She sought the support of her paeārahi, Leanne Karauna, to help with the renovations because she also saw a bigger picture for the whole whānau.
Hinehuirangi’s vision was for the house to become a papa kāinga, where they could feed the whānau and future generations by establishing vegetable gardens and fruit trees. When her nan and koro passed away, the house was stabilised, and the land secured.
“The difference between Whānau Ora and other services we’d engaged with was there were no boxes to tick,” says Hinehuirangi. “The moemoeā I had for my whānau was very extravagant to others but to myself it was so simple.
“Finding other services to help was hard because you had criteria to meet, time restrictions, judgement and limitations. I had to change myself to be able to get what I wanted for my whānau. Which in the end, wasn’t the result I wanted.
“Whānau Ora is a pathway which provides other pathways. It makes you grow, and makes you want to dream, and it makes you want to improve.”Hinenuirangi Reti
Hinehuirangi and her husband Michael were beneficiaries and struggled to pay the mortgage and her grandparents’ bills, while raising their family on the homestead. She says she pleaded with Michael to get a farm job, which they’d recorded on their Whānau Ora plan when they joined the programme.
“We’d waited until we were able to get back into that lifestyle. To get the job wasn’t to have a better life or to have more money – it was to ensure we wouldn’t lose the house. The tamariki have always been our motivation, always. The homestead will always be their connection back to Mangakino, back to their whānau, back to what they remember growing up.”
Hinehuirangi and Michael have been employed and thriving since November last year. While Leanne won’t take any credit for the pair finding work on the farm, Hinehuirangi acknowledges the role her paeārahi played.
“Leanne says we didn’t need much support, but it was more about the ‘kick up the bum’ really. It’s about the push, the kōrero, the keeping in touch, the staying on board. That’s where our kaha came from.
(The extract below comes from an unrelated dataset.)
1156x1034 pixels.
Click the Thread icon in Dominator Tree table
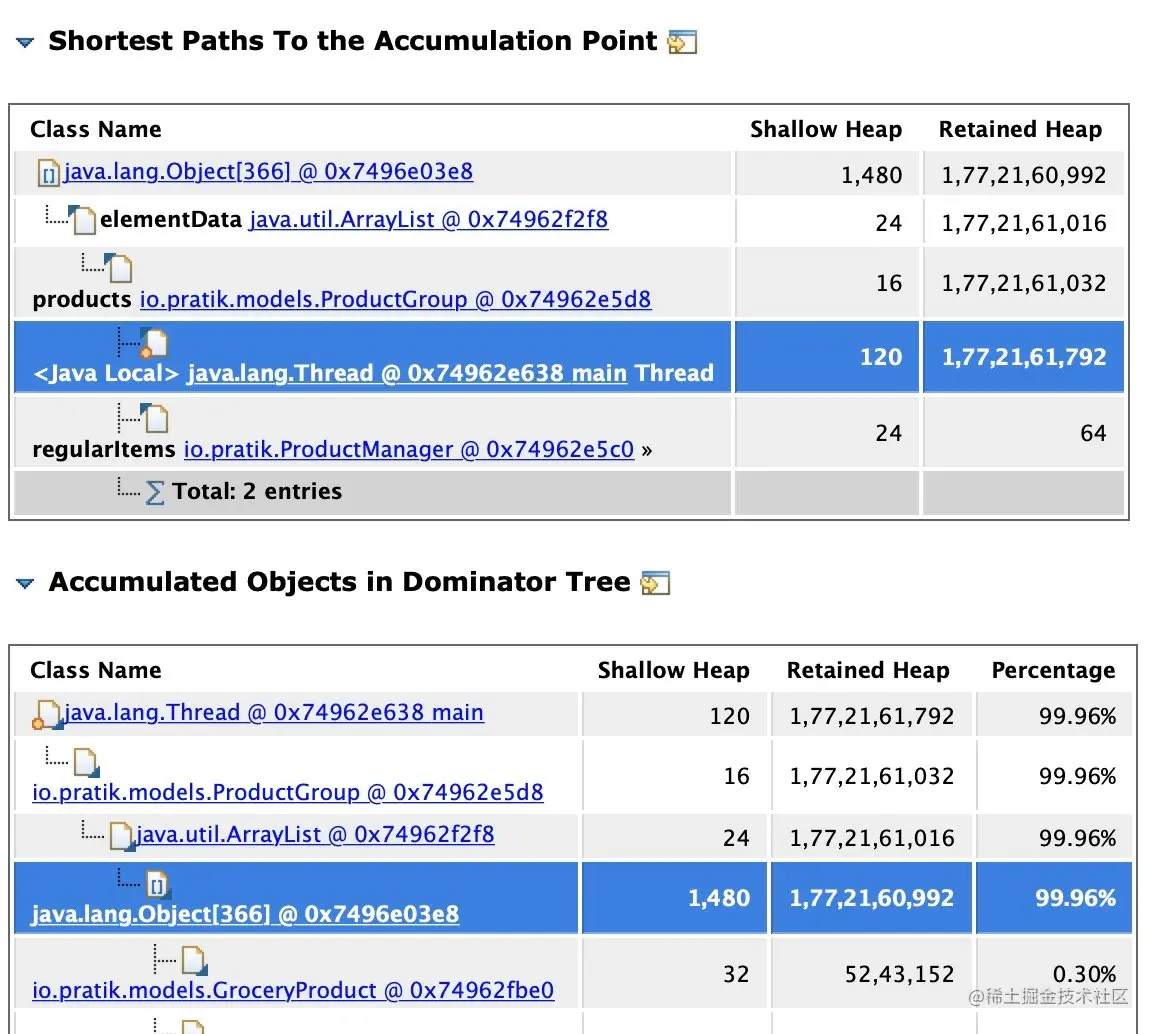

“Over the last few months, we’ve been high in the clouds with our money situation. Even going out for dinner – we’d never done it before. It’s something so simple that others take for granted but for us, it was like ‘OMG’ because we were used to living day-to-day, pay cheque-to-pay cheque. It was a Monday, and Michael was able to get gas and go to the supermarket. We’ve never ever been able to do that in our lives. We never had money on a Monday.
“We’re really lucky in Mangakino having Leanne as our navigator because she goes beyond her job. There’s the passion. Whānau Ora kicked my bum and woke me up – that’s what they do.”
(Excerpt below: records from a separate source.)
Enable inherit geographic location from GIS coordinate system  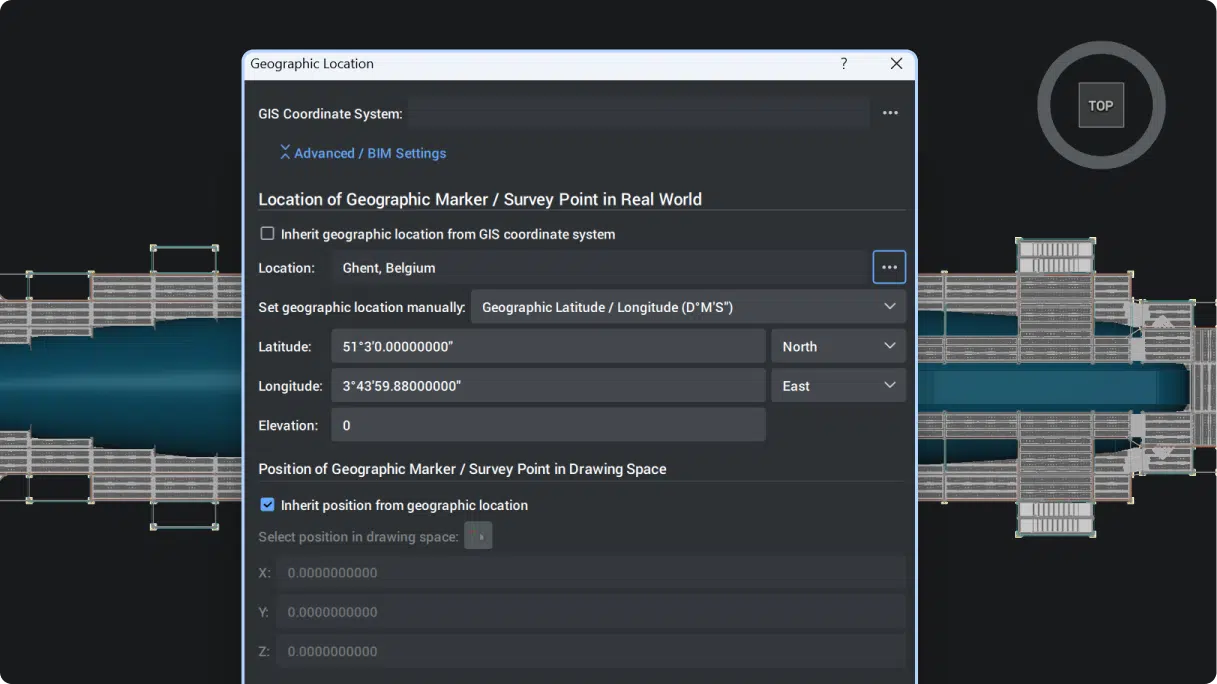click(x=267, y=233)
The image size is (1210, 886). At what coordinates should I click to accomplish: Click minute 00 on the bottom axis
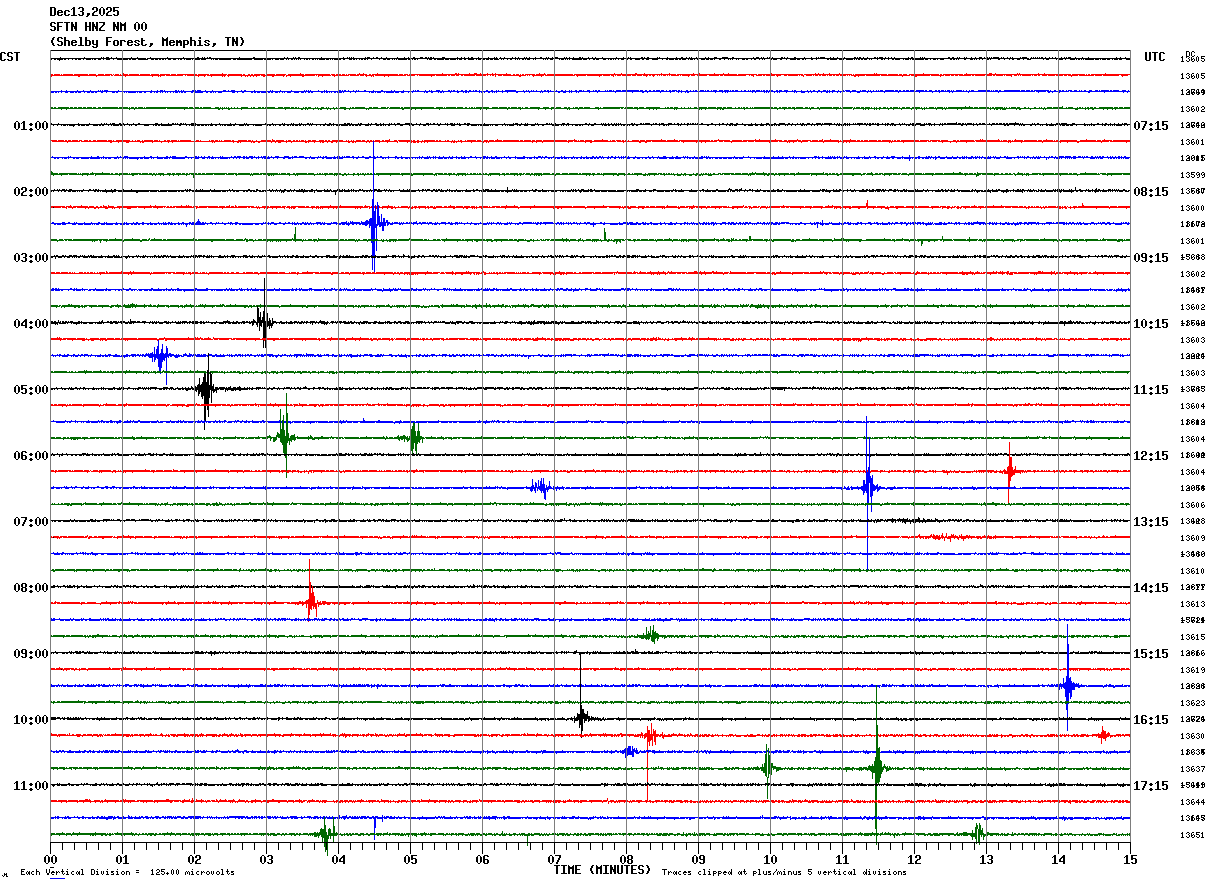51,859
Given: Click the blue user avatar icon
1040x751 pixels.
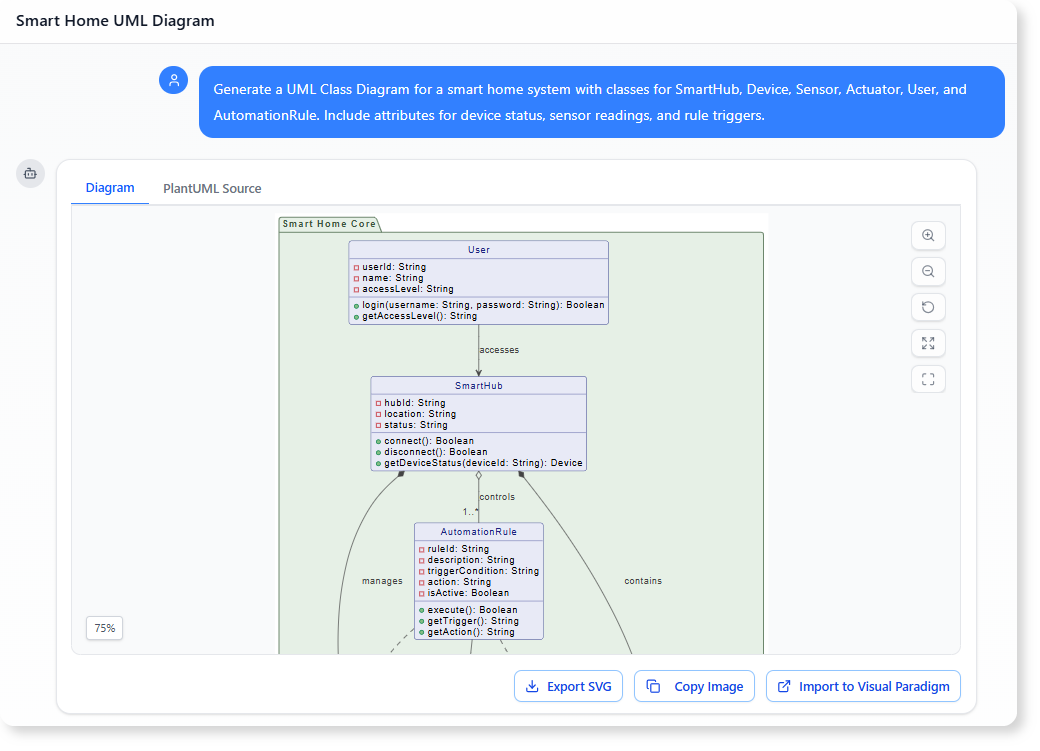Looking at the screenshot, I should point(173,79).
Leanne says she’s witnessed Hinehuirangi’s confidence grow over the years.
“She was on the Board of Trustees of our school and was very engaged. She also led Matariki for four years in a row. She comes up with ideas and was responsible for bringing the Wahine Ora to Mangakino.
“She doesn’t know it but she’s a rangatira in her own right. That’s developed over the years. She probably always had it with the kapa haka, but she’s brought those strengths further into her life – just like securing those babies from a bad environment. It was through her leadership. Now those babies are living at the papa kāinga with Hine’s mum, and the whole whānau is supporting them to be there and safe. That’s true papa kāinga there.”